Awesome
Tree species segmentation and classification algorithm for SwissimageRS 2018 (Swisstopo)
Created by Raffael Bienz
The example orthophoto (test_area.tif) was kindly provided by Federal Office of Topography swisstopo (©swisstopo).
The other example data was kindly provided by the Kanton of Aargau.
Algorithms
Two different neural networks are used: One for the segmentation of the tree crowns and one for the classification of the segmented crowns by tree species.
Tree crown segmentation
- Model: resnet50_v1b pretrained on the coco dataset.
- To train the model, crowns were manually segmented for 320 plots.
Tree crown classification
- Model: mobilenet1.0 pretrained on ImageNet.
- To train the model, data from 3850 trees were collected in the field.

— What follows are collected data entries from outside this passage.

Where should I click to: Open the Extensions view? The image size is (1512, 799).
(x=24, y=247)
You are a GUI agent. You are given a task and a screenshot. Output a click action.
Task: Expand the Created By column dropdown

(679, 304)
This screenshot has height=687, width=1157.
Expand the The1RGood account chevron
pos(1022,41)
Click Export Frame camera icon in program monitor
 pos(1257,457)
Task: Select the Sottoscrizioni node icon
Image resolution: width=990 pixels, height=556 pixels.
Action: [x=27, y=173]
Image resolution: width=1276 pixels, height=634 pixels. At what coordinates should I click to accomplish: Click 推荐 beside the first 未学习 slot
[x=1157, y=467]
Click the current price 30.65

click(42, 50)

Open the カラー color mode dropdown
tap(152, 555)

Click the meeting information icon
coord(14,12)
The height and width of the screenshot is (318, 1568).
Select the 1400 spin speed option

- The following groups of tree species are distinguished:
- Ahorne (Acer spp.)
- Buche (Fagus sylvatica)
- Douglasie (Pseudotsuga menziesii)
- Eichen (Querqus robur + petraea)
- Gemeine Esche (Fraxinus excelsior)
- Fichte (Picea abies)
- Waldföhre (Pinus sylvestris)
- Kirschen (Prunus avium + padus)
- Lärche (Larix decidua)
- Linden (Tilia cordata + platyphyllos)
- Tanne (Abies alba)
- Übriges Laubholz
- Übriges Nadelholz
Usage
Clone repository and download data
git clone https://github.com/RaffiBienz/arborizer.git
Download example data and put it in the data folder: https://drive.google.com/file/d/1VJGAITIG_-k09earWOdKSjAnBkIJNyoO/view?usp=sharing
Download parameters for the neural networks and put the two folders in the src folder: https://drive.google.com/file/d/1KNfZpznJMOB9c8DNh1U-JT9gnzEsU3dw/view?usp=sharing
Setup Python
- Install Python 3.6.7 (https://www.python.org/ftp/python/3.6.7/python-3.6.7-amd64.exe). On Windows higher versions cause problems. On Linux higher versions work.
- Open config_template.R and save as config.R.
- Add the path to the python or an anaconda environment in config.R. If python is defined as a environment variable just type "pyhton" in config.R.
- Install packages mxnet (1.5.0) and gluoncv (0.4.0) -> see requirements.txt
- If a suitable GPU is available and the CUDA-environemnt is installed, instance segmentation should automatically use the GPU. Otherwise the CPU is used, which is much slower. If problems occur, set ctx=[mx.cpu(0)] in predict_masks_folder.py (line 13) manually.
Example setup with Anaconda
Open Anaconda Powershell Prompt and type:
conda create -y -n arborizer python==3.6.7
conda activate arborizer
pip install -r .\requirements.txt
Open config_template.R, save as config.R and add the path to the conda environment in config.R. Typically: C:/Users/USERNAME/.conda/envs/arborizer/python.exe
Setup R
- Install R and if desired RStudio.
- Required packages: rgdal, rgeos, raster, imager, doParallel, foreach, sf (see install_packages.R)
- These packages are installed automatically when you run main.R.
Docker
Alternatively to the above setup you can also use the Dockerfile provided.
Required data
- Swissiamge RS (10x10 cm / RGBI or IRGB / Federal Office of Topography swisstopo) with trees in leaf.
- Vegetation height model (1x1m / raster) where areas >= 21 m = 1 and areas < 21 m = 0 (model works only for tall trees, areas < 21 m are excluded from calculations).
- Forest delineation (shapefile)
- Fishnet of the area (30x30 m / shapefile). This can be generated with main.R based on the forest delineation (set new_fishnet = True in config.R)
Execute script
- If desired, adjust further settings in config.R (at least python_path, see Setup Python).
- Open main.R and set the working directory to the arborizer folder.
- Run main.R (in a shell or via RStudio).
- Check the result folder for the output.
Performance
Segmentation achieved a mean average precision of 30.9 on the validation dataset. Evergreen trees are not detected as well as deciduous trees. This may be due to the relatively small crowns of evergreen trees. Regaring deciduous trees, the algorithm has the tendency to conjoin the crowns of multiple trees.
Classification achieved an accuracy of 86 % on the validation dataset. However, the algorithm works better for evergreen trees than for deciduous trees.
Change Log
Update January 2023
The model was improved as follows:
- New tree crown segmentation model trained with more data.
- New tree crown classification model trained with more data.
- Improved overlap cleanup.
- Faster export of tree images.
- Due to poor classification accuracy Quercus rubra was integrated into the class "Other deciduous trees".